Indeed, empathetic reading is “about a more in-depth
understanding of the Other, an essential skill in a world
of increasing connectedness among divergent cultures.”
Reading, which promotes a perspectival opening of the
mind, “represents a complex mix of cognitive, social
and emotional processes that leave ample tracks in our
reading-brain circuitry.” This complex is what remains
tragically undeveloped in our digital culture.
“Our
transition to a digital culture,” writes C2C
Journal associate editor Patrick Keeney, “has
. . . rendered the paper book redundant, as hopelessly
out-of-date as cassette recordings, video stores or rotary
phones.” Real assimilative reading has fallen on
evil days, comparable in popular estimation to something
primeval like Hannibal’s indiscriminate appetite
or dismissively whimsical like Oliver’s preoccupations.

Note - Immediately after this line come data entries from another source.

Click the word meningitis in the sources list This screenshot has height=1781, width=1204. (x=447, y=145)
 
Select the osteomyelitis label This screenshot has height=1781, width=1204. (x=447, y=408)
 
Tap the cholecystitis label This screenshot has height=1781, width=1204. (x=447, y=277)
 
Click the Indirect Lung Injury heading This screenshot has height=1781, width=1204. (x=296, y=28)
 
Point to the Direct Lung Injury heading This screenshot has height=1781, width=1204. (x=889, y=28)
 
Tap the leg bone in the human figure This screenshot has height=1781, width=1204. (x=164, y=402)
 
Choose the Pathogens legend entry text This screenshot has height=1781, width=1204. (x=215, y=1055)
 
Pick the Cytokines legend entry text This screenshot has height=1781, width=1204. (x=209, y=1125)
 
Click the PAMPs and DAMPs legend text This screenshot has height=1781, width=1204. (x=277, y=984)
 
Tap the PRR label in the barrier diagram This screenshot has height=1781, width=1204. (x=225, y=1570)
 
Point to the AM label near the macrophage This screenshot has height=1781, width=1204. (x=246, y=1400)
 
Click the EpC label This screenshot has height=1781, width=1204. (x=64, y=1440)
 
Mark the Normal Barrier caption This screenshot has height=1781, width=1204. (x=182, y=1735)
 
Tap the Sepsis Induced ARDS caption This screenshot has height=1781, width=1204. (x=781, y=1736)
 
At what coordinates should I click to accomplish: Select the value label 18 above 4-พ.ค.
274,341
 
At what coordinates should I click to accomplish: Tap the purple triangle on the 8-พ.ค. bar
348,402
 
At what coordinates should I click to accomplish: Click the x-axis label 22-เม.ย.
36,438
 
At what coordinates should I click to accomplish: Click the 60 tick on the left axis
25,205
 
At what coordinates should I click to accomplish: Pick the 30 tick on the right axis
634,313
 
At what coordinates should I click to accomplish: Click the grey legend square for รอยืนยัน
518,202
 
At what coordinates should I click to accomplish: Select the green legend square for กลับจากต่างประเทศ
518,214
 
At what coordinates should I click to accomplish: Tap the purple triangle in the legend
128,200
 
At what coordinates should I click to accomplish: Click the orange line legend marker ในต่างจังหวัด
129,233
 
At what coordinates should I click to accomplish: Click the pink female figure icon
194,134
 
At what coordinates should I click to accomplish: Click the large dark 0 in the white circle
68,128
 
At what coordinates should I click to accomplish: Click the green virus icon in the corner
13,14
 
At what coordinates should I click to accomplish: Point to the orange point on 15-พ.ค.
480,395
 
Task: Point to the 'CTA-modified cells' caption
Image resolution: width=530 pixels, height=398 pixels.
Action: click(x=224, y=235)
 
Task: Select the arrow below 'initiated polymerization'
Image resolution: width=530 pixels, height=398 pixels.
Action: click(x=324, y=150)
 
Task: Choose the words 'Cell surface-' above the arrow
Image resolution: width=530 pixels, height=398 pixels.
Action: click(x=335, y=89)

We might note, however, that books figure in both films,
prominently the Meditations of Marcus Aurelius
in The Silence of the Lambs and the Ecclesiastical
History by the Venerable Bede in Oliver. Whether
the brain can be newly reprogrammed to foster a neural
hospitality to reading, study, patience, and mindfulness
is the question of the era. How would the reprogramming
be done? Will cortical resources be allocated, writes
Joseph LeDoux in Synaptic Self, “to processing
the new event,” in this case, an “executive
shift of attention” to books and reading? Will we
pick up Marcus Aurelius and the Venerable Bede?
In the
light of German philosopher Ludwig Feuerbach’s famous
remark, “We are what we eat,” we would do
well to remember essayist Joseph Epstein’s obiter
dicta: “In a sense, we are what we read.”
He might have added: We are also what we do not read.